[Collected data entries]
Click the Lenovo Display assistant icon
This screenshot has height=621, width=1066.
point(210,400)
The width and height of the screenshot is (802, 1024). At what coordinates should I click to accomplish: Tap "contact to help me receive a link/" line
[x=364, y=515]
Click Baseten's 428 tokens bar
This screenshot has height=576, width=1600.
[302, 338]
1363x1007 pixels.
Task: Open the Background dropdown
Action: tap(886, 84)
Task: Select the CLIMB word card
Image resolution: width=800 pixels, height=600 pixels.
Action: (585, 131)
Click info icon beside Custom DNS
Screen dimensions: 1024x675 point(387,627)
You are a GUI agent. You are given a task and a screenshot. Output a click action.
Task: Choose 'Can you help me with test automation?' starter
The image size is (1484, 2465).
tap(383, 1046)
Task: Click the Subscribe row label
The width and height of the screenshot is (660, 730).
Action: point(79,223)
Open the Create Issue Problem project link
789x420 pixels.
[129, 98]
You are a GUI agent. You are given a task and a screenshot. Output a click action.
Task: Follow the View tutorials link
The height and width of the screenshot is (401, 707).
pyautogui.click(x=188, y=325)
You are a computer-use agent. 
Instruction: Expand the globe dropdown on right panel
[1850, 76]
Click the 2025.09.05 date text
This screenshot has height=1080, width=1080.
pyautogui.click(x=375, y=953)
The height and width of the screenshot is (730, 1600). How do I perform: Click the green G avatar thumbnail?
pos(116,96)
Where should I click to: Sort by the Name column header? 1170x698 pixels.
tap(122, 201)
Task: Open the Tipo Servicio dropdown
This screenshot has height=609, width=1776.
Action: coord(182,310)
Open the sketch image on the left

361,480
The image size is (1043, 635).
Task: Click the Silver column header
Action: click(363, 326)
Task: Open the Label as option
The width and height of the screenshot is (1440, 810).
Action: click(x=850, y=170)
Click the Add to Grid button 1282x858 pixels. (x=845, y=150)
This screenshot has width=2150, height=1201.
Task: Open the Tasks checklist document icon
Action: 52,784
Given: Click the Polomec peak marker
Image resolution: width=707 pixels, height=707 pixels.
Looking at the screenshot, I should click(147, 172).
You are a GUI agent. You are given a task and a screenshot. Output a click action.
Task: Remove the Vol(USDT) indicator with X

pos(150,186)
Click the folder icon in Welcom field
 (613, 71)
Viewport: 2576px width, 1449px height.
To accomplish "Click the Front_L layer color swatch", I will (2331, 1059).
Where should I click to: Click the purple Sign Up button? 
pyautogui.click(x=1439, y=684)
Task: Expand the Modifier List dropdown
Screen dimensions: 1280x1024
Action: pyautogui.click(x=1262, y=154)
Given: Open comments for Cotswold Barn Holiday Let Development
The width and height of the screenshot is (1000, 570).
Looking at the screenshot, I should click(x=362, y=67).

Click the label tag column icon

◆ **ACTION ITEM**
Please repeat the data in full so that nothing differs from the original.

◆ **ANSWER SECTION**
Click the Lenovo Display assistant icon
This screenshot has height=621, width=1066.
point(210,400)
The width and height of the screenshot is (802, 1024). At what coordinates should I click to accomplish: Tap "contact to help me receive a link/" line
[x=364, y=515]
Click Baseten's 428 tokens bar
This screenshot has height=576, width=1600.
[302, 338]
1363x1007 pixels.
Task: Open the Background dropdown
Action: tap(886, 84)
Task: Select the CLIMB word card
Image resolution: width=800 pixels, height=600 pixels.
Action: (585, 131)
Click info icon beside Custom DNS
Screen dimensions: 1024x675 point(387,627)
You are a GUI agent. You are given a task and a screenshot. Output a click action.
Task: Choose 'Can you help me with test automation?' starter
The image size is (1484, 2465).
tap(383, 1046)
Task: Click the Subscribe row label
The width and height of the screenshot is (660, 730).
Action: point(79,223)
Open the Create Issue Problem project link
789x420 pixels.
[129, 98]
You are a GUI agent. You are given a task and a screenshot. Output a click action.
Task: Follow the View tutorials link
The height and width of the screenshot is (401, 707).
pyautogui.click(x=188, y=325)
You are a computer-use agent. 
Instruction: Expand the globe dropdown on right panel
[1850, 76]
Click the 2025.09.05 date text
This screenshot has height=1080, width=1080.
pyautogui.click(x=375, y=953)
The height and width of the screenshot is (730, 1600). How do I perform: Click the green G avatar thumbnail?
pos(116,96)
Where should I click to: Sort by the Name column header? 1170x698 pixels.
tap(122, 201)
Task: Open the Tipo Servicio dropdown
This screenshot has height=609, width=1776.
Action: coord(182,310)
Open the sketch image on the left

361,480
The image size is (1043, 635).
Task: Click the Silver column header
Action: click(363, 326)
Task: Open the Label as option
The width and height of the screenshot is (1440, 810).
Action: click(x=850, y=170)
Click the Add to Grid button 1282x858 pixels. (x=845, y=150)
This screenshot has width=2150, height=1201.
Task: Open the Tasks checklist document icon
Action: 52,784
Given: Click the Polomec peak marker
Image resolution: width=707 pixels, height=707 pixels.
Looking at the screenshot, I should click(147, 172).
You are a GUI agent. You are given a task and a screenshot. Output a click action.
Task: Remove the Vol(USDT) indicator with X

pos(150,186)
Click the folder icon in Welcom field
 (613, 71)
Viewport: 2576px width, 1449px height.
To accomplish "Click the Front_L layer color swatch", I will (2331, 1059).
Where should I click to: Click the purple Sign Up button? 
pyautogui.click(x=1439, y=684)
Task: Expand the Modifier List dropdown
Screen dimensions: 1280x1024
Action: pyautogui.click(x=1262, y=154)
Given: Open comments for Cotswold Barn Holiday Let Development
The width and height of the screenshot is (1000, 570).
Looking at the screenshot, I should click(x=362, y=67).

Click the label tag column icon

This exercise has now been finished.